Michael Relph, Sohn des Schauspielers George Relph, arbeitete ab 1932 als Assistent des Filmarchitekten am Entwurf der Kulissen für mehrere Kinofilme mit. Nach Ende des Zweiten Weltkriegs wurde Relph Produktionsleiter und entwickelte über viele Jahre eine enge Zusammenarbeit mit dem Regisseur Basil Dearden, in dessen sämtlichen Filmen er für die Produktion verantwortlich war. Daneben arbeitete Relph in einigen Fällen am Drehbuch mit und übernahm auch Regiearbeiten, wobei dann Dearden als Produzent fungierte. Nach dem Tod Deardens zog sich Relph für einige Jahre aus der aktiven Produzentenrolle zurück und vertrat die Filmwirtschaft in berufsständischen Organisationen, bevor er ab Ende der 70er-Jahre nochmals für einige Filme die Funktion des Produzenten einnahm.[1]

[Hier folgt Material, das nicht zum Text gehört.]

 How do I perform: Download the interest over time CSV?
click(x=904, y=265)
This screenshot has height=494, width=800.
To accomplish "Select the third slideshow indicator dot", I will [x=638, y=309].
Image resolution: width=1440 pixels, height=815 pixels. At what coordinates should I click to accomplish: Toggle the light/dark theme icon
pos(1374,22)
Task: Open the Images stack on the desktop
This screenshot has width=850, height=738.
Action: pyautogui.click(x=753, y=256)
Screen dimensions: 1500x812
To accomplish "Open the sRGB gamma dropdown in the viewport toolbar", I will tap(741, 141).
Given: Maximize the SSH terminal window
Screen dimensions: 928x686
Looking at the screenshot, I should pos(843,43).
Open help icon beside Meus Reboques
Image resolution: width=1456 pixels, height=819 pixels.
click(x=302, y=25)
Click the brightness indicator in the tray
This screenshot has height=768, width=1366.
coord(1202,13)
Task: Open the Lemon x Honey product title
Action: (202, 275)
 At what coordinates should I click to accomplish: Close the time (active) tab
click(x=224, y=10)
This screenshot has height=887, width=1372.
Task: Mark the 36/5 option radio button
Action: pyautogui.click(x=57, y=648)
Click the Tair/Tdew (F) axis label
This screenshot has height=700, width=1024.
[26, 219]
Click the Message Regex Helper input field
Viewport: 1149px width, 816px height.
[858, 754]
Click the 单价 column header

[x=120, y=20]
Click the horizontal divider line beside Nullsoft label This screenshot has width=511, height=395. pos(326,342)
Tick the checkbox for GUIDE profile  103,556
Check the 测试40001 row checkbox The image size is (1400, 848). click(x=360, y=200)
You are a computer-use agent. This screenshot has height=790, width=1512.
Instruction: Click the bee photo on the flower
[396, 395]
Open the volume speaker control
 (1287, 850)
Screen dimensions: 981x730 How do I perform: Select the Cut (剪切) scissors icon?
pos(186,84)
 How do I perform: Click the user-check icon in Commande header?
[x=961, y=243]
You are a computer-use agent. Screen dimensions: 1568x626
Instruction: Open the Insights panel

Filmografie (Auswahl)[Bearbeiten]

  • 1948: Königsliebe (Saraband for Dead Lovers)
  • 1952: Die Bombe im U-Bahnschacht
  • 1953: Jim, der letzte Sieger (The Square Ring) – auch Regie
  • 1954: Kleiner Jockey ganz groß (The Rainbow Jacket)
  • 1957: Die kleinste Schau der Welt (The smallest Show on Earth)
  • 1957: Kinder der Straße (Violent Playground)
  • 1959: Die Herren Einbrecher geben sich die Ehre
  • 1959: Das Mädchen Saphir (Sapphire)
  • 1960: Der unheimliche Komplice (The secret Partner)
  • 1961: Die heiße Nacht (All Night long) - auch Regie
  • 1962: Brennende Schuld (Life for Ruth)
  • 1962: Der Teufelskreis (Victim)
  • 1962: Fesseln der Seele (The Mind Benders)
  • 1964: Die Strohpuppe – auch Drehbuch
  • 1964: Agenten lassen bitten (Masquerade) – auch Drehbuch
  • 1968: Mörder GmbH– auch Drehbuch
  • 1970: Ein Mann jagt sich selbst – auch Drehbuch
  • 1985: Ist dieser Mann nicht himmlisch? (Heavenly pursuits)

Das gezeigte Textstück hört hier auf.